◆ Provided passage

● ● ●

In a new study out this week in the journal Cell, researchers at Caltech found that changes in the type and number of microbes in a person’s gut may help determine whether they will go on to develop Parkinson’s. This new understanding of the disease could help researchers find better ways to treat it.

Previous studies on the gut microbiome—the collection of bacteria inside a person’s intestine—found that people with Parkinson’s disease had significantly different bacterial communities than those without the condition. But it was still unclear what microbes played a role in the illness and how. To figure this out, researchers took human gut microbes from both people with Parkinson’s disease and from healthy individuals, then transplanted them into mice being raised in a germ-free environment. These mice were also predisposed to over-express the human protein α-synuclein, which is what causes the plaque build-up characteristic of the degenerative disease.

The mice that received microbes from the Parkinson’s patients showed more loss of motor control (a common symptom of the disease) than the ones who got microbes from healthy people. This is the first time researchers have seen Parkinson’s worsened in mice by way of associated gut microbes. While scientists still aren’t certain exactly which microbes associated with Parkinson’s are actually tied to these symptoms – or how that connection might work – the study adds evidence that bacteria do play a role.

● ● ●

◆ Work required
Continue the Parkinson's gut microbiome text from the point where it stops.

◆ Data below
● ● ●

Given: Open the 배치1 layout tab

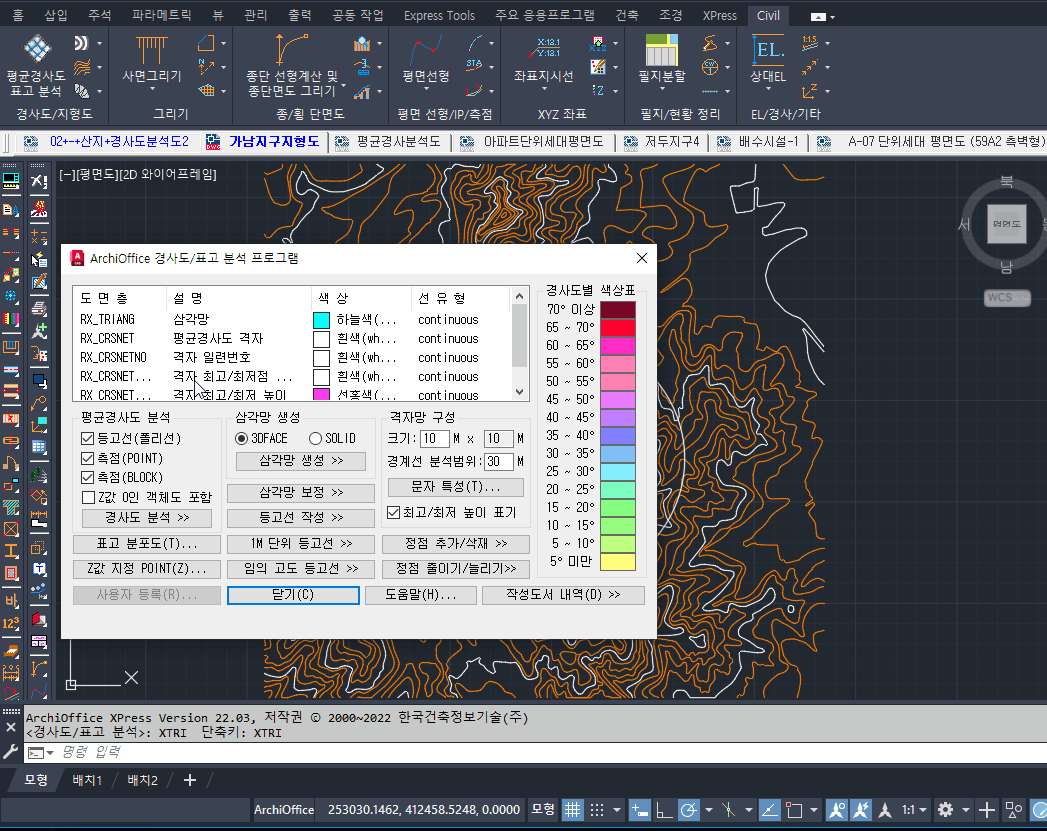Looking at the screenshot, I should pos(87,780).
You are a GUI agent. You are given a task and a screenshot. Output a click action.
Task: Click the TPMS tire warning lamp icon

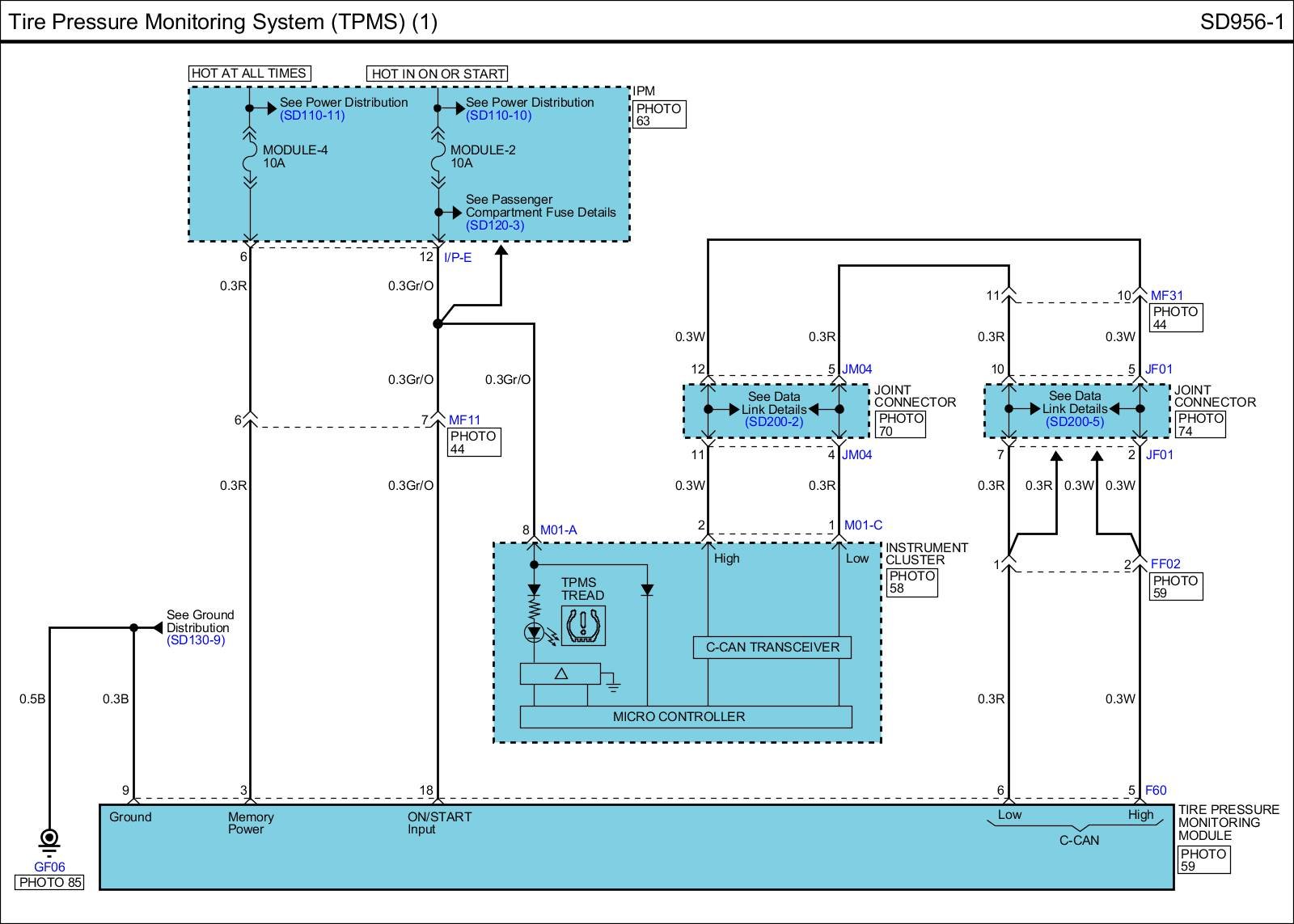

● ● ●

◆ Answer
“This study is really a stand out in microbiome research,” says Justin Sonnenburg, a professor of microbiology and immunology at Stanford Medical School who wasn’t involved in the new study. The experiments, he says, clearly show that microbes could play a causal role in Parkinson’s disease, at least in a mouse model.

But that’s an important distinction, Sonnenburg cautions. As is the case in all mice studies, these results might not translate to human health. And even if human patients are similarly effected by these microbes, we still have no idea how the connection works. There may be other crucial components of the disease left for scientists to uncover.

In the future, researchers plan to analyze the gut microbiomes of people with Parkinson’s to figure out which microbes could be involved. If they can be identified – and if these microbes are truly as integral to the disease as this study suggests – then perhaps targeted probiotics or dietary changes could one day help to treat or prevent the disease.